▶ _THE RECORDS_
+===+

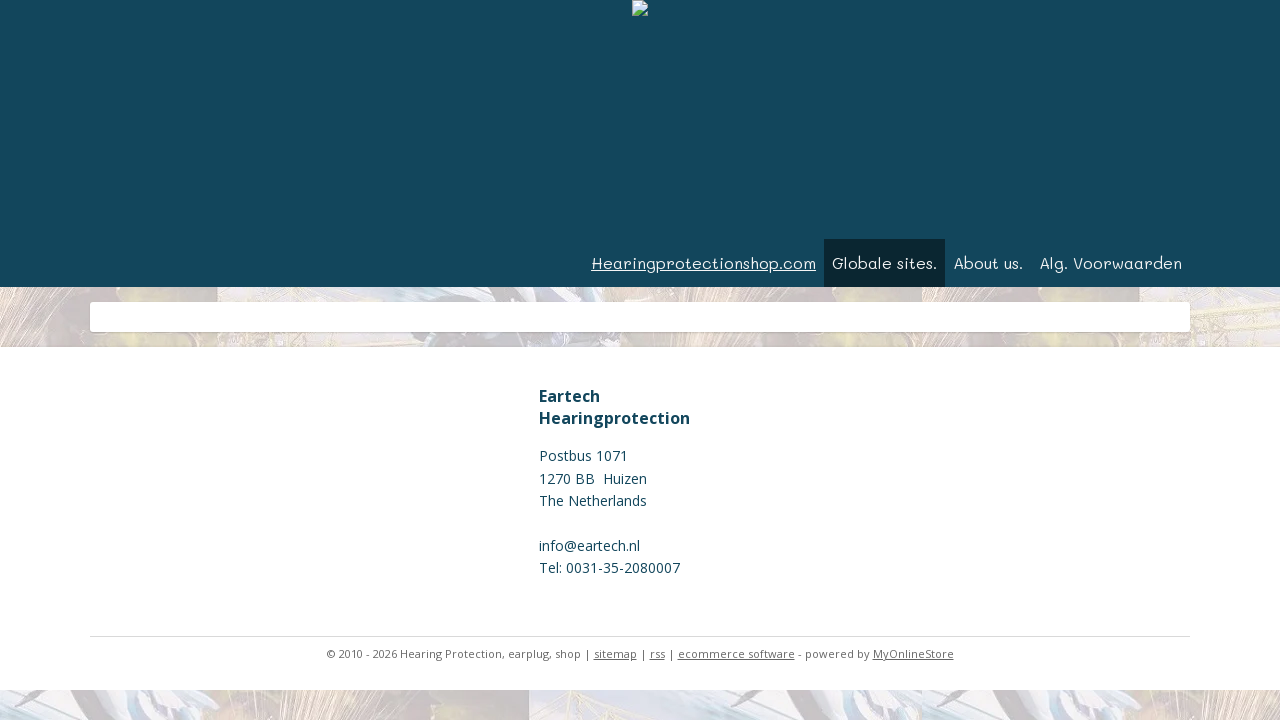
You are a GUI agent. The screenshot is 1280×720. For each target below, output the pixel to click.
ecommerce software (736, 653)
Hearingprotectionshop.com (703, 262)
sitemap (615, 653)
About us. (988, 262)
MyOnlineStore (913, 653)
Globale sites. (884, 262)
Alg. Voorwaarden (1110, 262)
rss (657, 653)
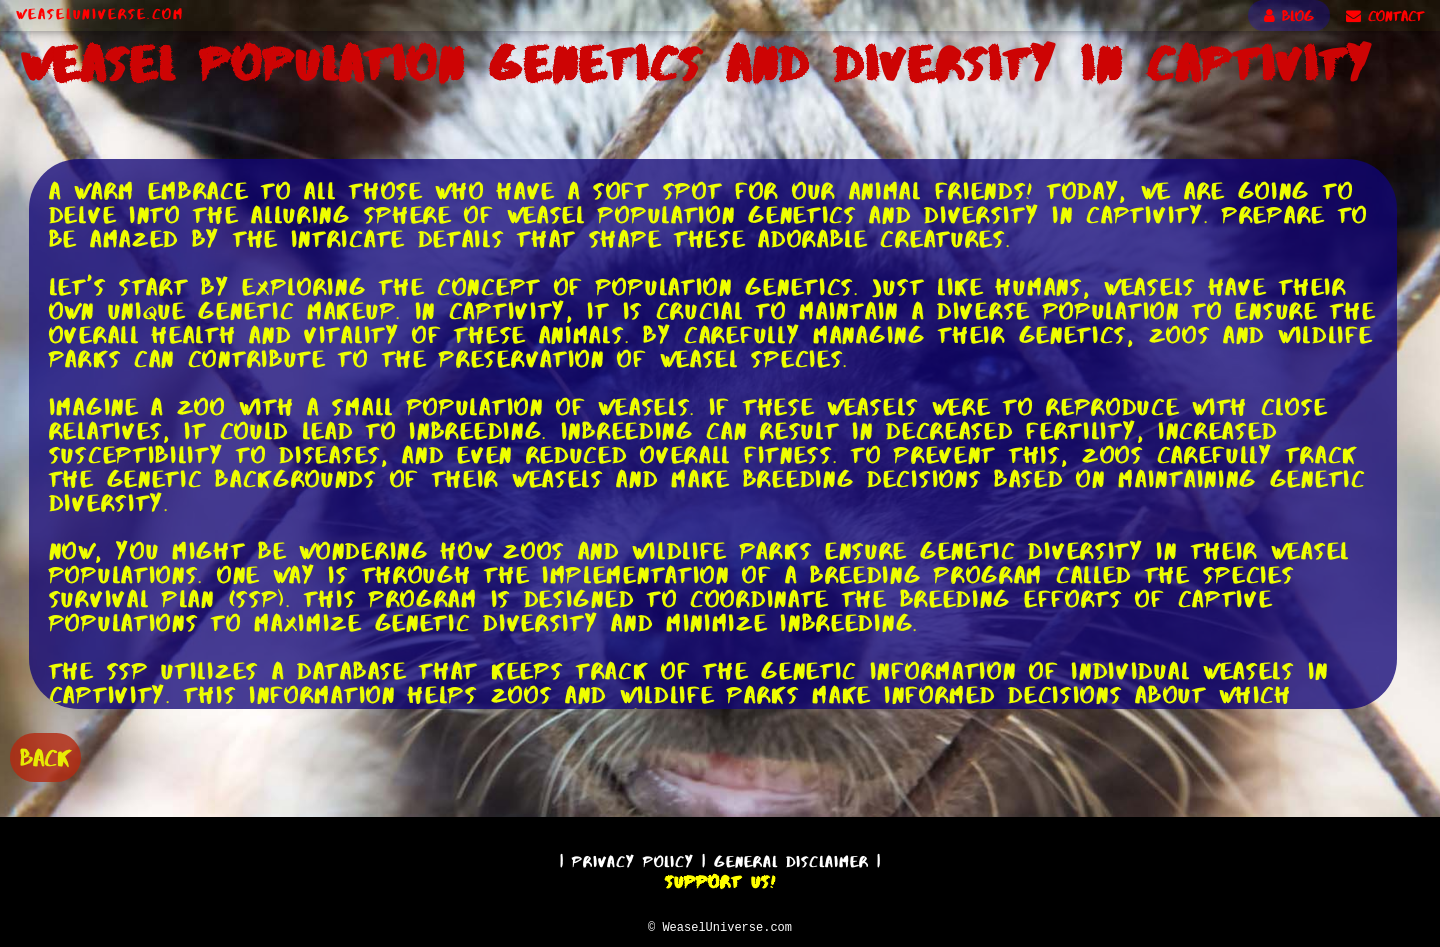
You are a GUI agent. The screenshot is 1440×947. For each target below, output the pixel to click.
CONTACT (1385, 16)
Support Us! (720, 879)
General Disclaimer (791, 858)
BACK (45, 755)
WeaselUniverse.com (100, 14)
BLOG (1289, 16)
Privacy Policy (633, 858)
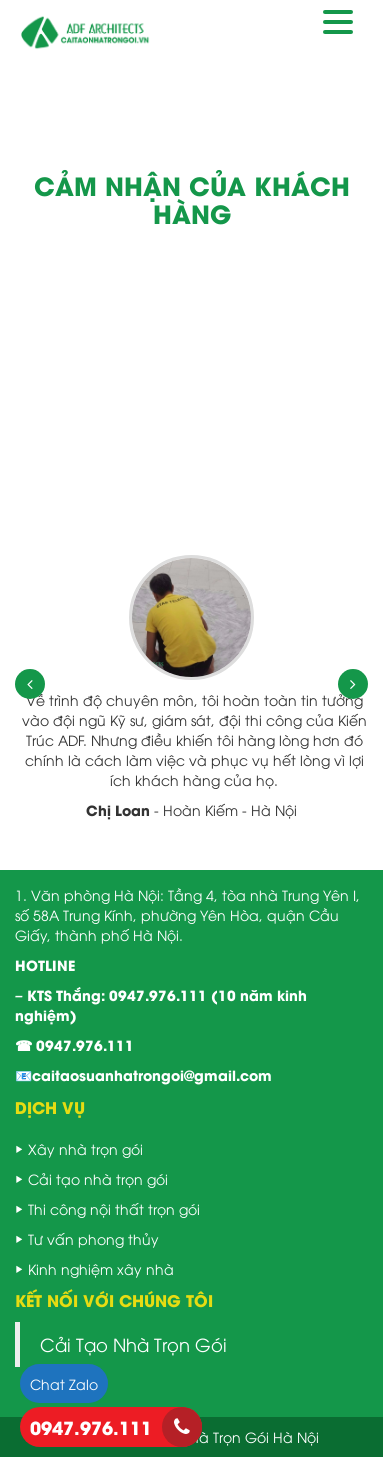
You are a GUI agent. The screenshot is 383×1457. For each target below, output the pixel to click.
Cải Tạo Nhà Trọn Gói (133, 1344)
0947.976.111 (158, 994)
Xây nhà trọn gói (85, 1148)
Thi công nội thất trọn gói (114, 1208)
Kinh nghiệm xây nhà (101, 1268)
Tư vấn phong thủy (93, 1238)
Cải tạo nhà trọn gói (98, 1178)
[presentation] (30, 684)
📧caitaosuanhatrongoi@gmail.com (143, 1074)
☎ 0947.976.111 (74, 1044)
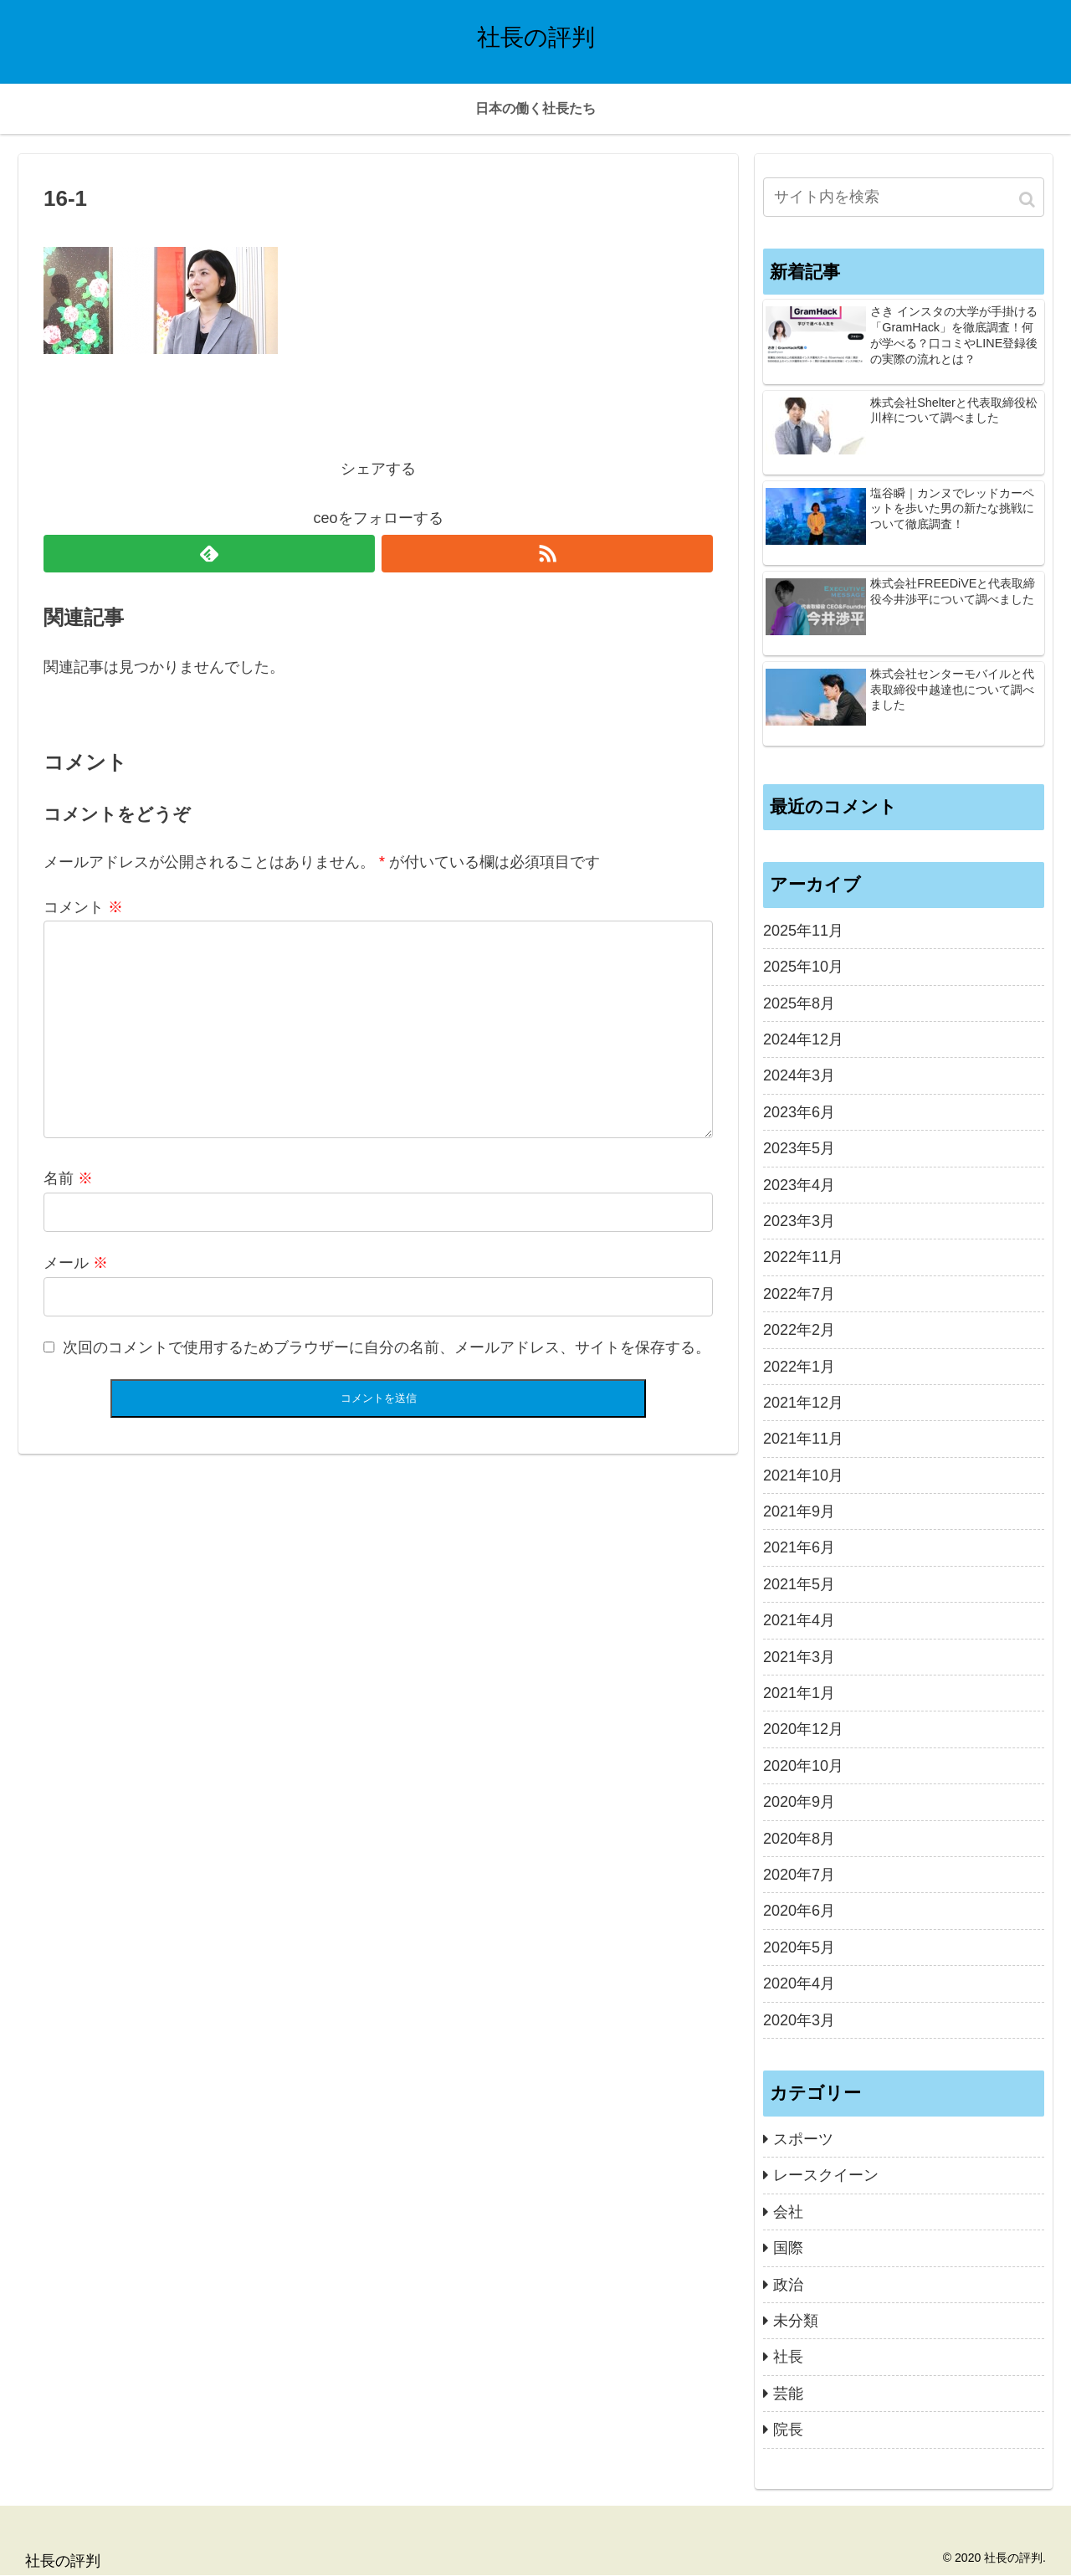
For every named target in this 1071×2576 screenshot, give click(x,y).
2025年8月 (799, 1003)
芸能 (788, 2393)
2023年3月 (799, 1221)
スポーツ (803, 2139)
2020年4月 (799, 1983)
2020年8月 (799, 1838)
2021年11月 (803, 1438)
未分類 (795, 2320)
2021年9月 (799, 1511)
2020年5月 (799, 1947)
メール (76, 1263)
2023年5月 (799, 1148)
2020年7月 (799, 1874)
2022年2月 (799, 1329)
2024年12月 (803, 1039)
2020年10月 (803, 1766)
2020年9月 (799, 1801)
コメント (83, 907)
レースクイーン (826, 2175)
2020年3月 (799, 2020)
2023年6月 (799, 1112)
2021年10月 (803, 1475)
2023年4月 (799, 1185)
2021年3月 (799, 1657)
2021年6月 (799, 1547)
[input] (903, 197)
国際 (788, 2248)
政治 (788, 2284)
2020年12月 (803, 1729)
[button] (1028, 199)
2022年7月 (799, 1293)
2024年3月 (799, 1075)
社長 (788, 2356)
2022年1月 (799, 1366)
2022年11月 (803, 1257)
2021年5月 (799, 1584)
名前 (68, 1178)
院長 (788, 2429)
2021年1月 (799, 1693)
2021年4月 (799, 1620)
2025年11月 (803, 930)
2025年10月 (803, 966)
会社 (788, 2212)
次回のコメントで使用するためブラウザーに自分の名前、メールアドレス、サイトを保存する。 (386, 1347)
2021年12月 (803, 1402)
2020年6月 (799, 1910)
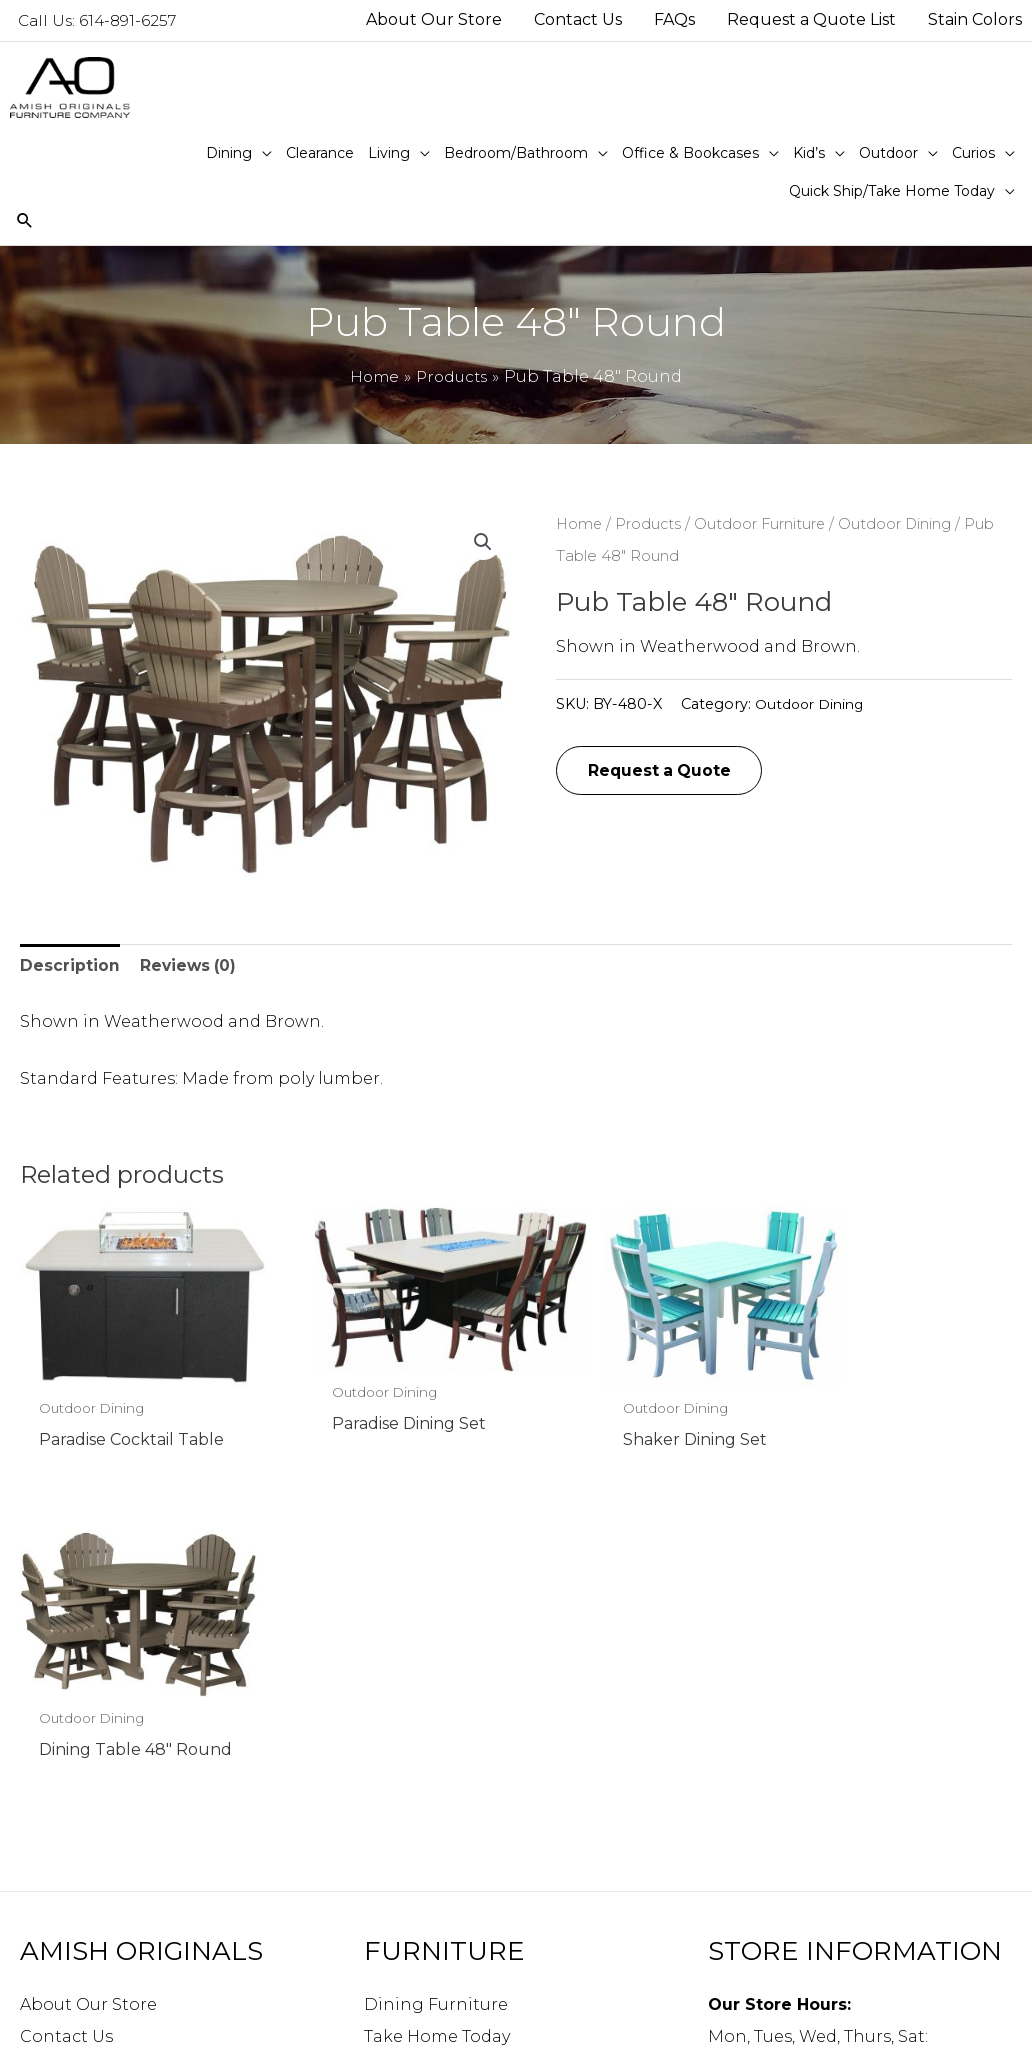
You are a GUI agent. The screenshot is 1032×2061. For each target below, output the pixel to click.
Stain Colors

+===+

▶ _PROBLEM DESCRIPTION_
Reproduce the listing above word for word, leaving out the pictures.

▶ _TASK RESULT_
You are a GUI agent. The screenshot is 1280×720. For each target below, output the pixel to click.
ecommerce software (736, 653)
Hearingprotectionshop.com (703, 262)
sitemap (615, 653)
About us. (988, 262)
MyOnlineStore (913, 653)
Globale sites. (884, 262)
Alg. Voorwaarden (1110, 262)
rss (657, 653)
You are a GUI agent. The screenshot is 1440×947. For each target below, output the pixel to click.
CONTACT (1385, 16)
Support Us! (720, 879)
General Disclaimer (791, 858)
BACK (45, 755)
WeaselUniverse.com (100, 14)
BLOG (1289, 16)
Privacy Policy (633, 858)
You are a GUI agent. The screenshot is 383×1457. For each target below, output the pixel to click.
Cải Tạo Nhà Trọn Gói (133, 1344)
0947.976.111 (158, 994)
Xây nhà trọn gói (85, 1148)
Thi công nội thất trọn gói (114, 1208)
Kinh nghiệm xây nhà (101, 1268)
Tư vấn phong thủy (93, 1238)
Cải tạo nhà trọn gói (98, 1178)
[presentation] (30, 684)
📧caitaosuanhatrongoi@gmail.com (143, 1074)
☎ 0947.976.111 (74, 1044)
For every named target in this 1071×2576 screenshot, give click(x,y).
2025年8月 (799, 1003)
芸能 (788, 2393)
2023年3月 (799, 1221)
スポーツ (803, 2139)
2020年4月 (799, 1983)
2020年8月 (799, 1838)
2021年11月 (803, 1438)
未分類 (795, 2320)
2021年9月 (799, 1511)
2020年5月 (799, 1947)
メール (76, 1263)
2023年5月 (799, 1148)
2020年7月 (799, 1874)
2022年2月 (799, 1329)
2024年12月 (803, 1039)
2020年10月 (803, 1766)
2020年9月 (799, 1801)
コメント (83, 907)
レースクイーン (826, 2175)
2020年3月 (799, 2020)
2023年6月 (799, 1112)
2021年10月 (803, 1475)
2023年4月 (799, 1185)
2021年3月 (799, 1657)
2021年6月 (799, 1547)
[input] (903, 197)
国際 (788, 2248)
政治 (788, 2284)
2020年12月 (803, 1729)
[button] (1028, 199)
2022年7月 (799, 1293)
2024年3月 (799, 1075)
社長 (788, 2356)
2022年1月 (799, 1366)
2022年11月 (803, 1257)
2021年5月 (799, 1584)
名前 (68, 1178)
院長 (788, 2429)
2021年1月 (799, 1693)
2021年4月 (799, 1620)
2025年11月 (803, 930)
2025年10月 (803, 966)
会社 (788, 2212)
次回のコメントで使用するためブラウザーに自分の名前、メールアドレス、サイトを保存する。 (386, 1347)
2021年12月 (803, 1402)
2020年6月 (799, 1910)
You are a GUI agent. The screenshot is 1032×2061. For each target below, output the pixel to click.
Stain Colors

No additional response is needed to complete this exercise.